SELECTED EXCERPT -
-.-.-
Abstract

Any new scientific interpretation must possess various characteristics derived from the consideration of scientific principles. Without entering into a detailed discussion of these principles, it is obvious that each new interpretation must be built upon data which are: first, consistent within themselves; and second, consistent with known and accepted data derived from older experiments in other fields contributary or fundamental to the point at issue. Another principle more or less of an academic nature, which ought also to be considered, is the principle enunciated by William of Occam, and known as the Law of Parsimony or Scientific Rigor. This principle maintains that of two interpretations bearing upon the same set of data, that one which explains the data in the simpler terms ought to be favored. We are at the present time engaged in an attempt to throw some new light upon the phenomenon of the origin of neoplastic tissue. In order to call forth a just consideration of our new interpretation, we must build up our conclusions from grounds which are just as positive as those which have been critically considered from the other phases of the same problem. Too many times we hear the argument that since cancer runs in certain families it must of necessity be inherited. Again, we frequently hear the argument that as cancer apparently obeys no laws of clear-cut environmental influence it must have an hereditary characteristic. These ideas, although they may be right, at the same time are based upon a type of argument that should not be employed by conservative investigators. We should base our arguments not so much on these aspects of the problem, but rather upon our positive findings; both from observations of the occurrence of neoplasia in human families, and what should be even more convincing proof, from the study of the occurrence of cancerous conditions in carefully controlled laboratory stocks of experimental animals.
-.-.-
Collected data:
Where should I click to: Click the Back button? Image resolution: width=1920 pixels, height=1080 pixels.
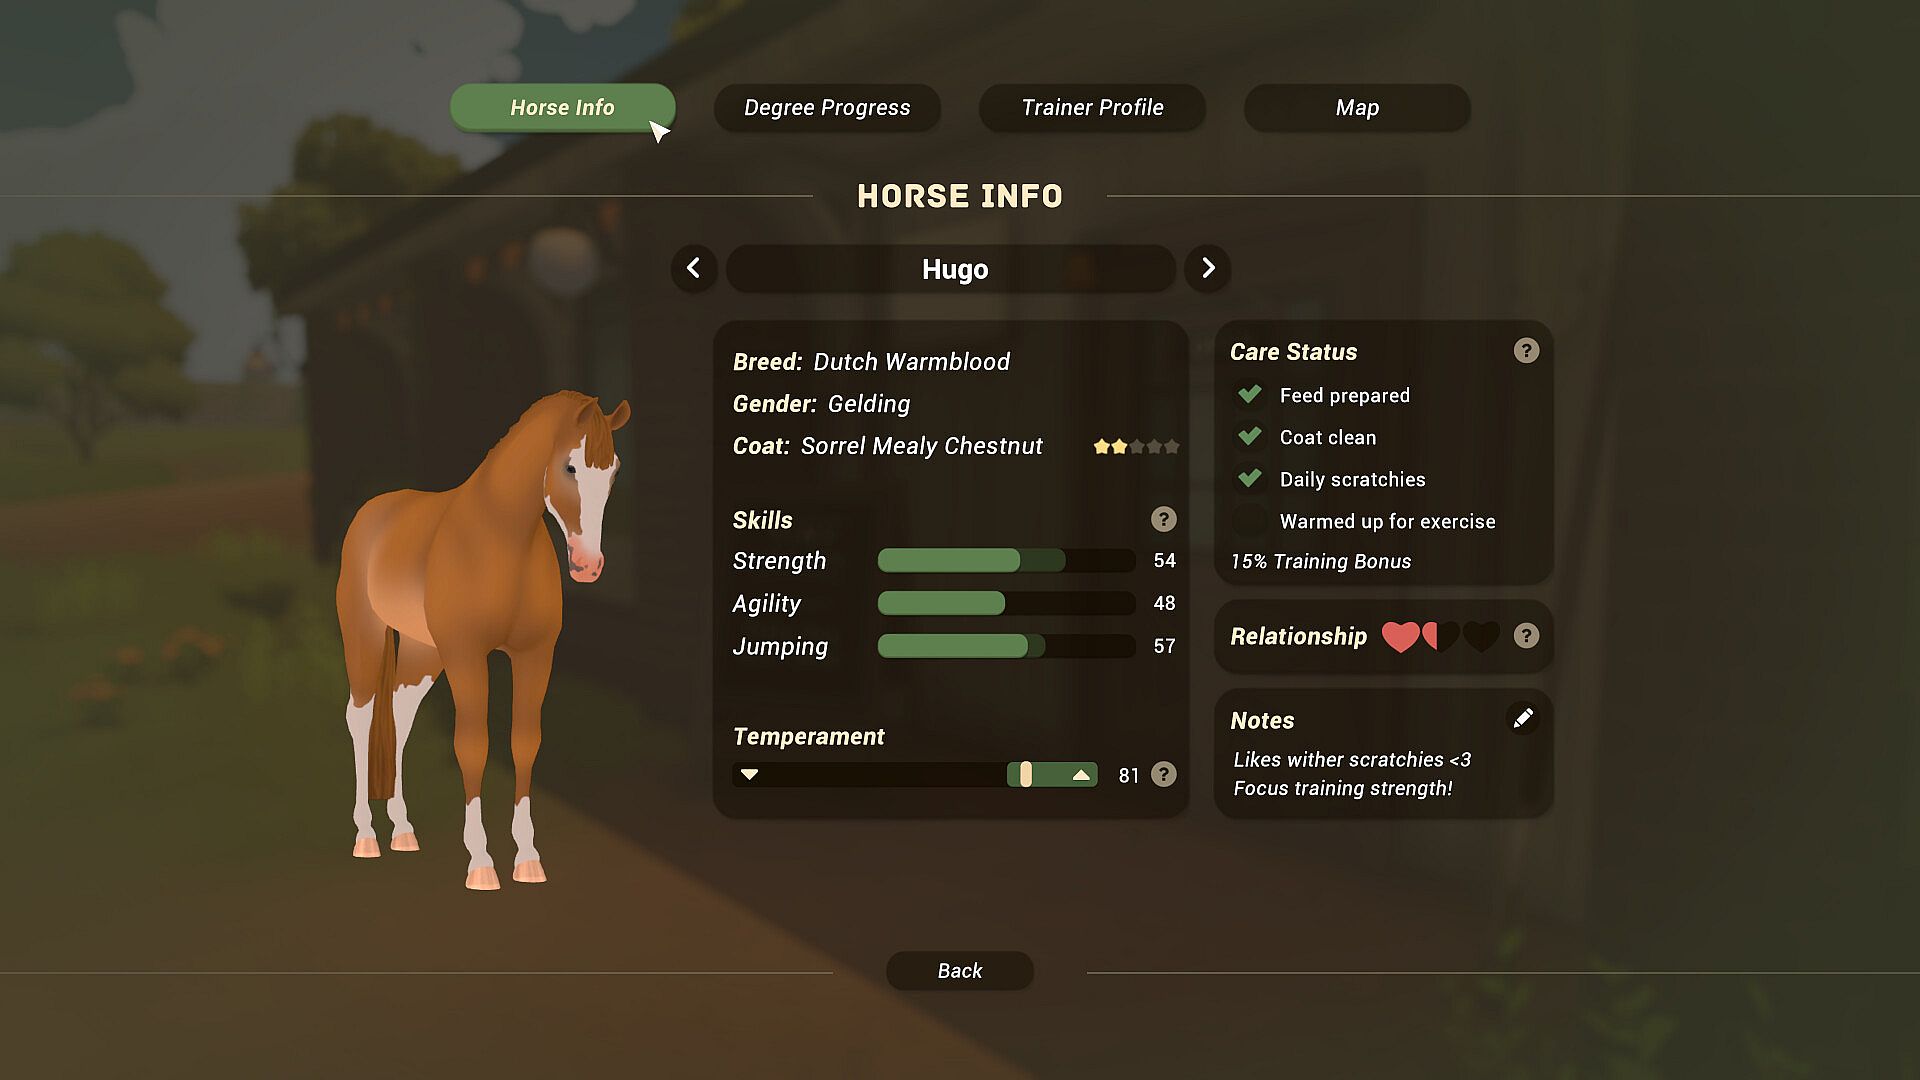tap(960, 971)
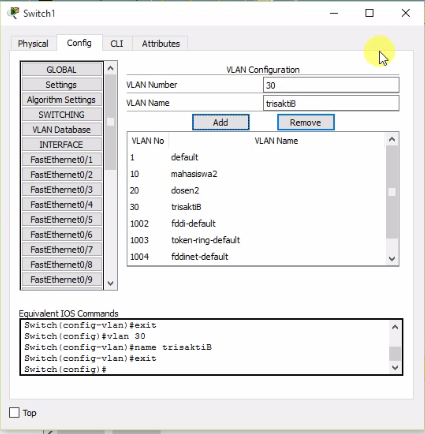
Task: Switch to the CLI tab
Action: pyautogui.click(x=117, y=44)
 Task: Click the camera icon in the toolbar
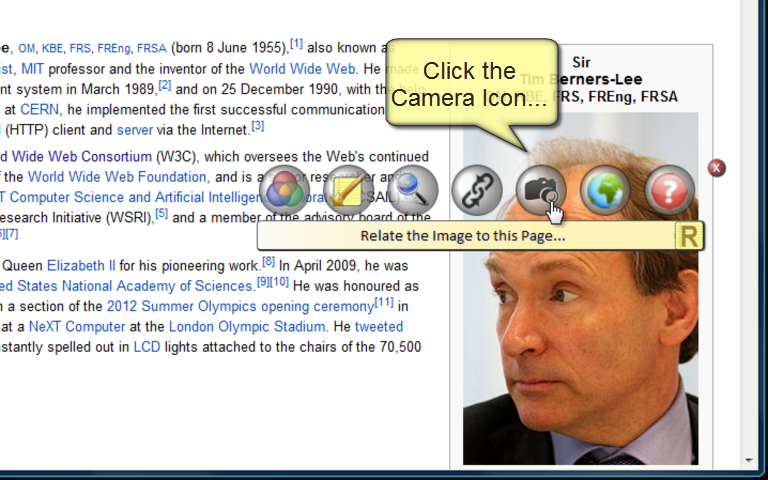tap(541, 190)
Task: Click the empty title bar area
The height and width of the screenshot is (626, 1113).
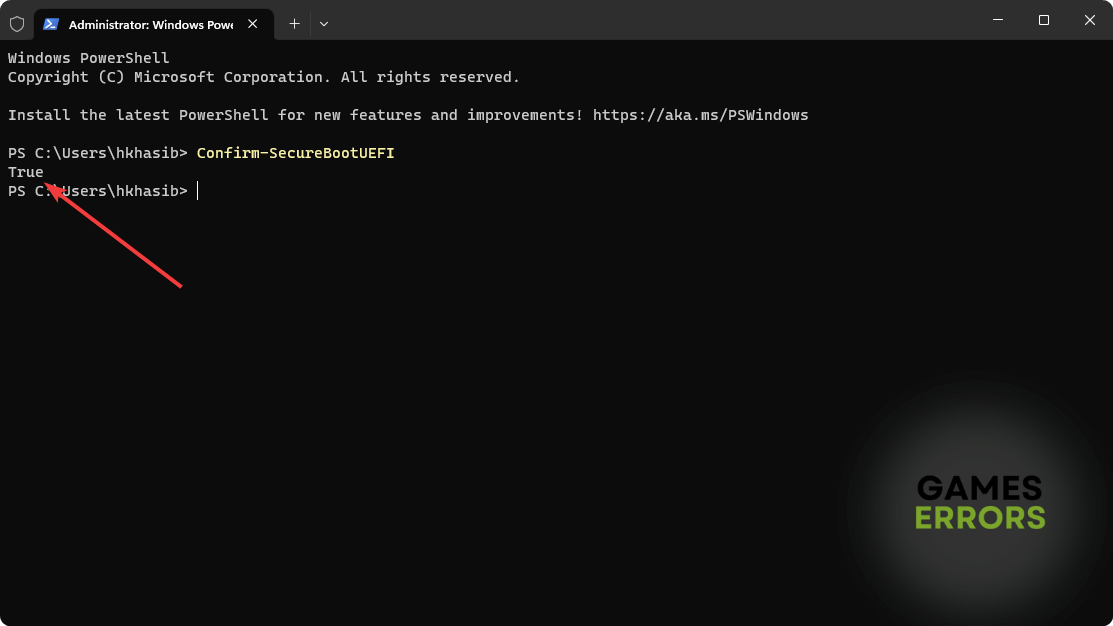Action: pyautogui.click(x=650, y=20)
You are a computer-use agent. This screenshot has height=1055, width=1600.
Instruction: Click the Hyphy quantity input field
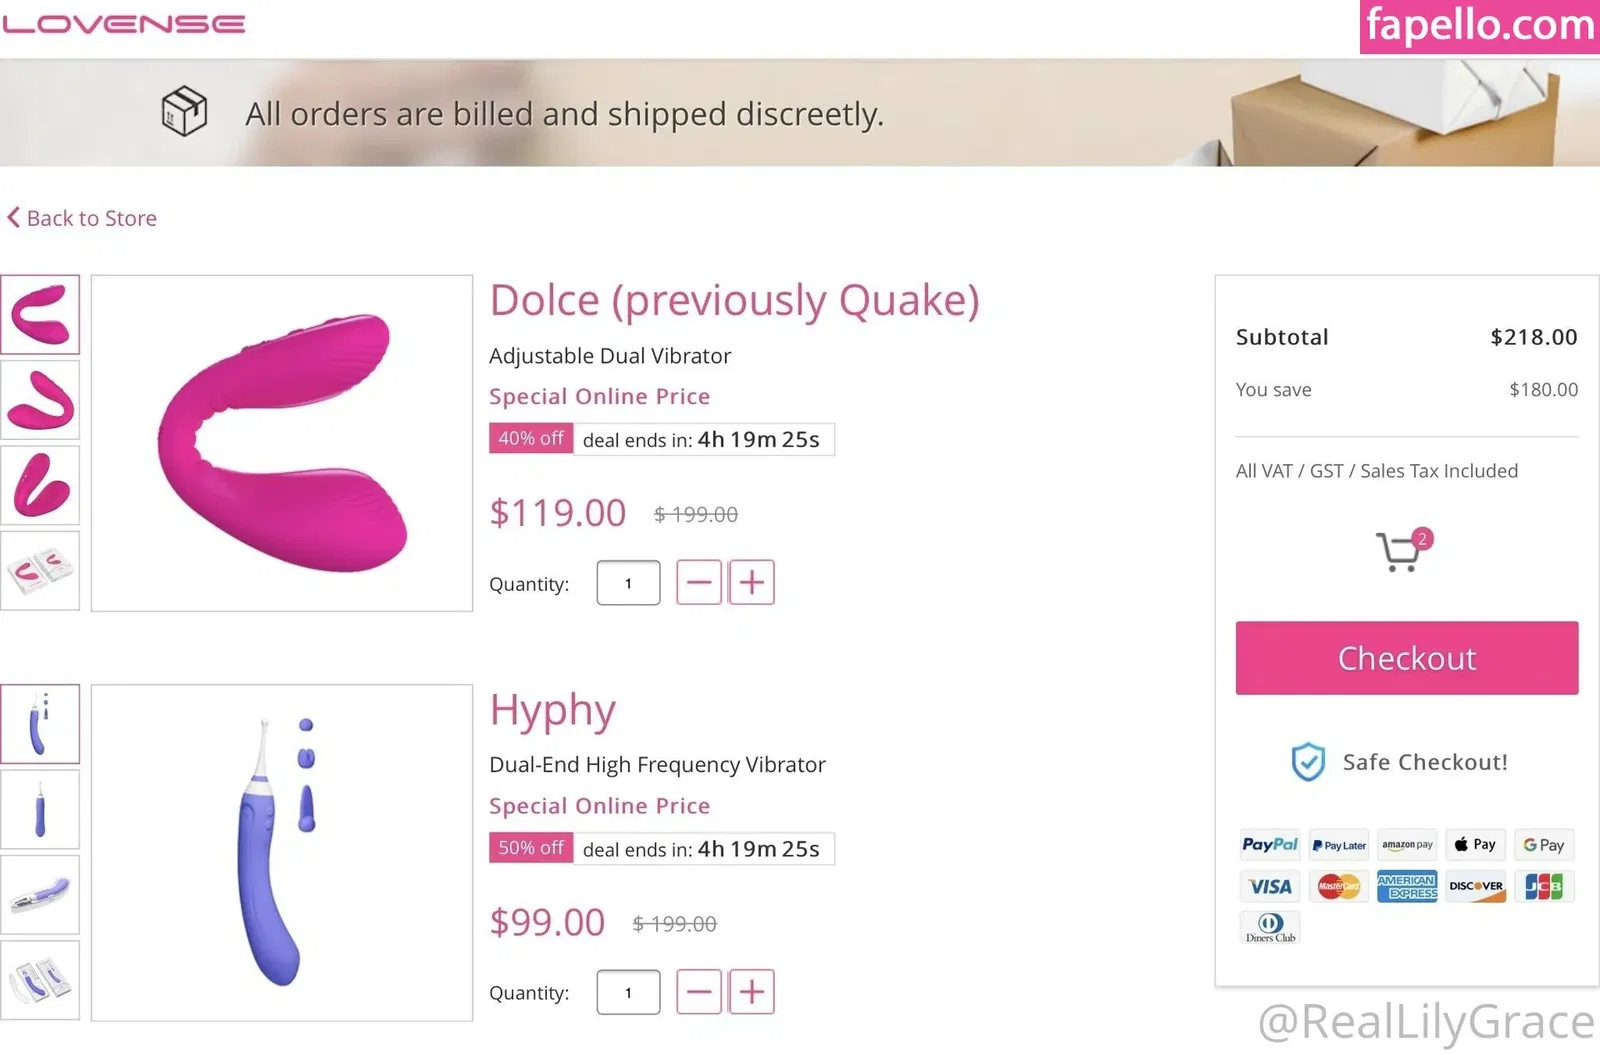pos(628,992)
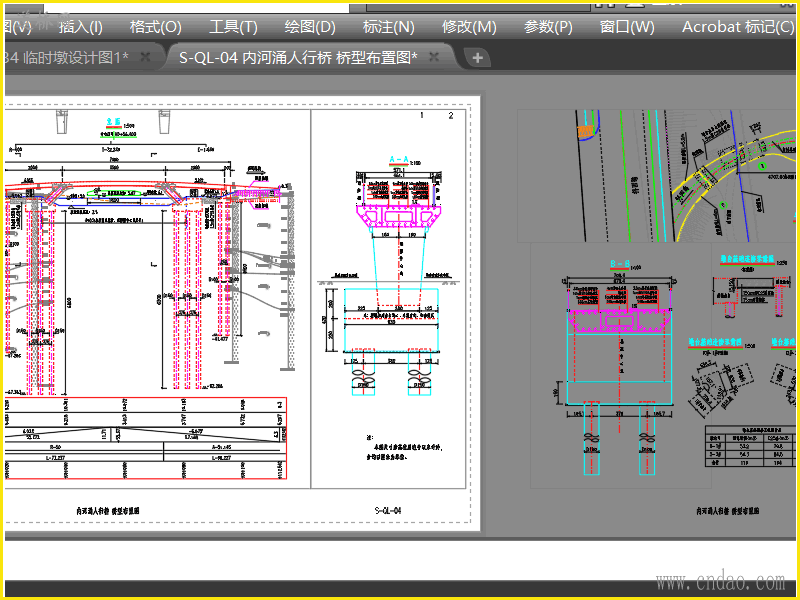The height and width of the screenshot is (600, 800).
Task: Open the 参数(P) menu
Action: tap(548, 27)
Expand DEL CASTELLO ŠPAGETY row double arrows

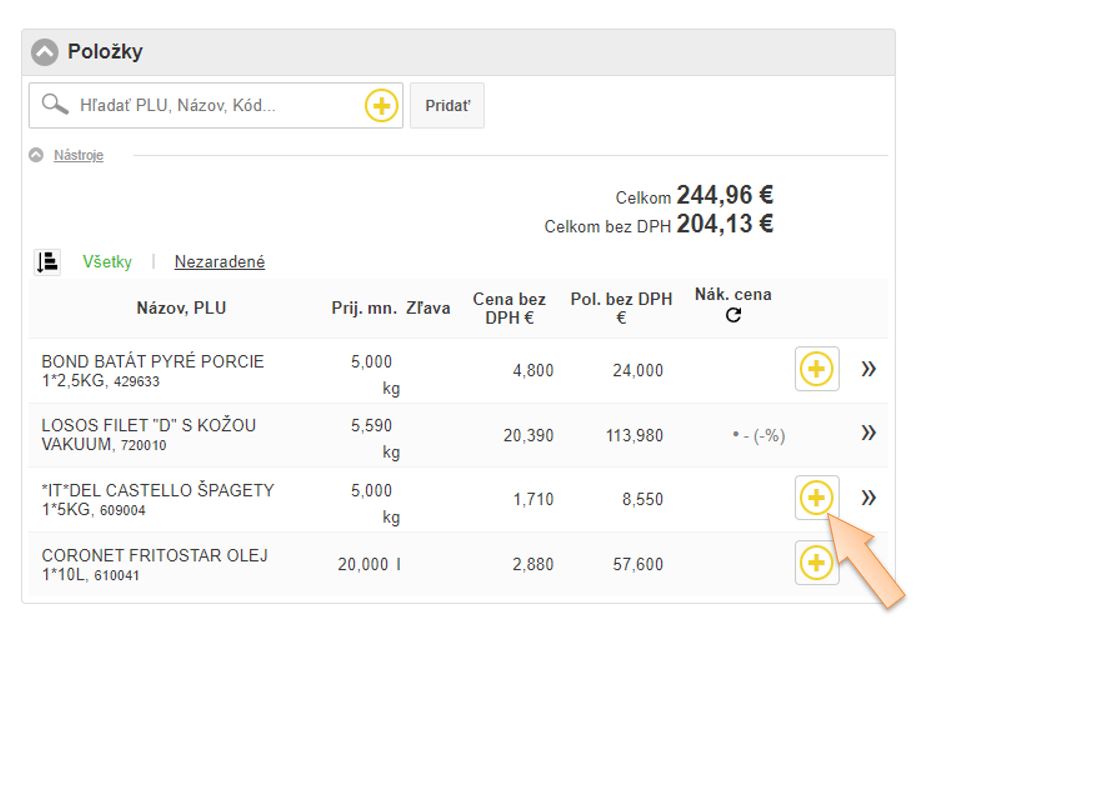tap(868, 498)
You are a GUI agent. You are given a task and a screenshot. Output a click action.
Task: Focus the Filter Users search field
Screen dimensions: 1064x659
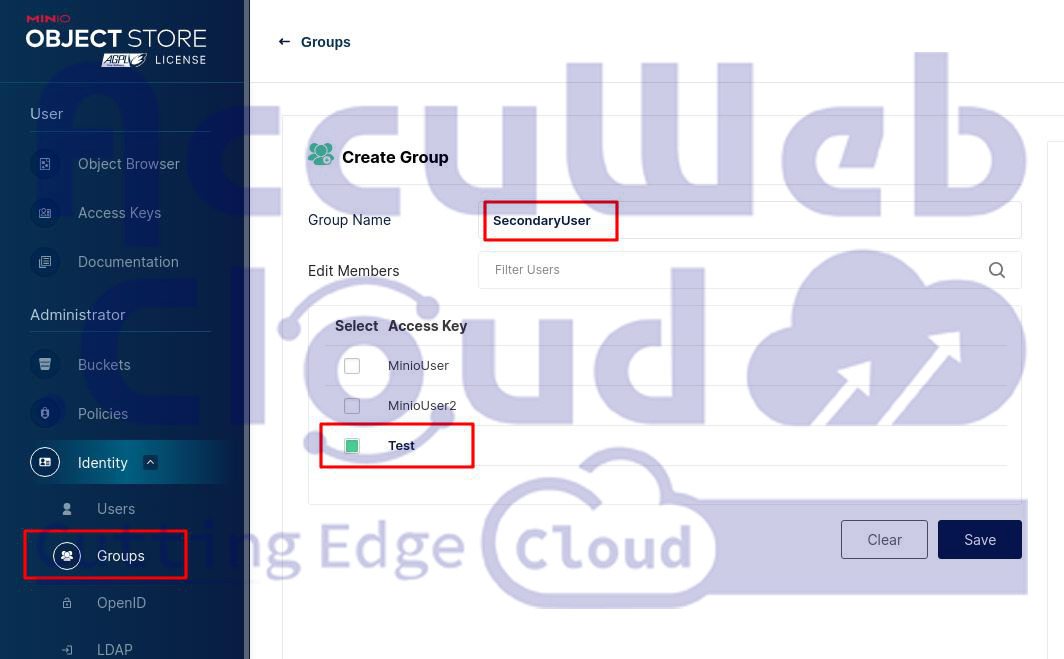(730, 270)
-.-.-
According to the abstract, what two names are given to the principle attributed to William of Occam? Rely only on the abstract, not on the collected data.

COMPLETED TASK - The Law of Parsimony and the Law of Scientific Rigor.